WHAT TO SELL:  If a property owner is also looking to sell the underlying property / business / building that wireless infrastructure is on, they should sell the wireless leases/tower first and THEN look to divest the actual property.  This is because the cap rates on wireless leases are typically much lower (meaning higher prices) than they are on the underlying property.  Many buyers will try and get expansions at a minimum to participate in any upside that might occur down the road if the tenant whose lease is being purchased needs more space.  Other buyers pitch taking a general easement across the entire roof or property and promise to ‘bring more tenants’ and share anywhere from 50/50 to 75/25 (seller favor) in new tenant revenue.  Almost no one other than the carriers knows where the next sites are needed, so marketing is tough to begin with and finding one for a specific roof has little history (other than accidental) of success.  It is impossible to ‘find’ new tenants when you have literally no employees that market to the carriers and zero history of success doing so even if you did (the financial buyers).  It is improbable that the buyer will find new tenants when they have cell towers all around the subject property that, when the next tenant need arises, they would much prefer to put them on their own tower because they don’t have to share any of the rent with the seller (the larger towercos).  But the take-away here should be: If you are selling the entire property, sell the leases first and then the building/business and – if the price is significantly improved using an expanded easement or general easement structure, consider accepting it.  Just do not bet on seeing additional revenue in the near-term with any offered sharing arrangement.

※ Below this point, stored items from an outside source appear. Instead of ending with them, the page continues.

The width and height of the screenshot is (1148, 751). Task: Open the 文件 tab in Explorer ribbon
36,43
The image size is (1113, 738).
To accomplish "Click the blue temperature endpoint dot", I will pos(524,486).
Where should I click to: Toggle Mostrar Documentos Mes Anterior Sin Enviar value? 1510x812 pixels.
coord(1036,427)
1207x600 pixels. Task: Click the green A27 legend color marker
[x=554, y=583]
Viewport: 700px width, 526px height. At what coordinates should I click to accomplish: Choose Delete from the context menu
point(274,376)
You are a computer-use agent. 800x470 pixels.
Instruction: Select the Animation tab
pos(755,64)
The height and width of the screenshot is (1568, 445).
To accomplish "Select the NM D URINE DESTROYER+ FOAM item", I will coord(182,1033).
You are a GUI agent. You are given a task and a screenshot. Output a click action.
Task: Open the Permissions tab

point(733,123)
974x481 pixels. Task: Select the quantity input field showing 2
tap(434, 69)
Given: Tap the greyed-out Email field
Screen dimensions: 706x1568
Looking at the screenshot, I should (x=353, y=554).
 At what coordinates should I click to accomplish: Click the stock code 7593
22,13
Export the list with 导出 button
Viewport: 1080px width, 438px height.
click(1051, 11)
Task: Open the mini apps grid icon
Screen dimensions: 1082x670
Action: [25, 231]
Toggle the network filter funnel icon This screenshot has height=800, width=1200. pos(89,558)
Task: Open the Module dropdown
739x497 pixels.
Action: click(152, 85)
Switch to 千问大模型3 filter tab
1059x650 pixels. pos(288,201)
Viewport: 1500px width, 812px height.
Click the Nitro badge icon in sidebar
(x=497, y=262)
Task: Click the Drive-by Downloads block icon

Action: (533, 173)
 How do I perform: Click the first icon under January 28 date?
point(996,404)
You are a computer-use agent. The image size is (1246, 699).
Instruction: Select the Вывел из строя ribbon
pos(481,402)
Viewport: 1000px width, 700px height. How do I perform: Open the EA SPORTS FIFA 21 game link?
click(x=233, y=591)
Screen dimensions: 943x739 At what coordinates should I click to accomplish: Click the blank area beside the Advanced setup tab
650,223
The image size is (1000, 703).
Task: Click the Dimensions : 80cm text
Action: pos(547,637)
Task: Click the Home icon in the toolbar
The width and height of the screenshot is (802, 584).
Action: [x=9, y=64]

TO WHOM: Sell a specific easement to anyone unless the price is better from a middle market, low site count tower company.  Don’t believe anyone that says they are bringing new tenants to your rooftop or (if a tower) to a tower they don’t own and couldn’t put tenants on if they wanted to (only the tower owner can).  Further, review the purchase documents of any prospective buyer as they can differ significantly and limit the time they have to review and close to 90 days or less.

FOR HOW LONG: Selling for > 30 years gets better tax treatment (TCA does not provide tax advice, so consult with your accountants).  Do you sell past the end of all renewals?  98% of the time, sellers do and should.  The longer the purchase term (obviously), the greater the proceeds and unless your horizon is > 30 years, why would you care?  The buyer is more than likely to have to take a reduction to get a tenant to stay (if we are using cell phones anyway) 30 years from now.   In our opinion, sellers should consider maximizing the dollars received and sell a perpetual or 99 year easement to insure the best tax treatment and de-risk the technology.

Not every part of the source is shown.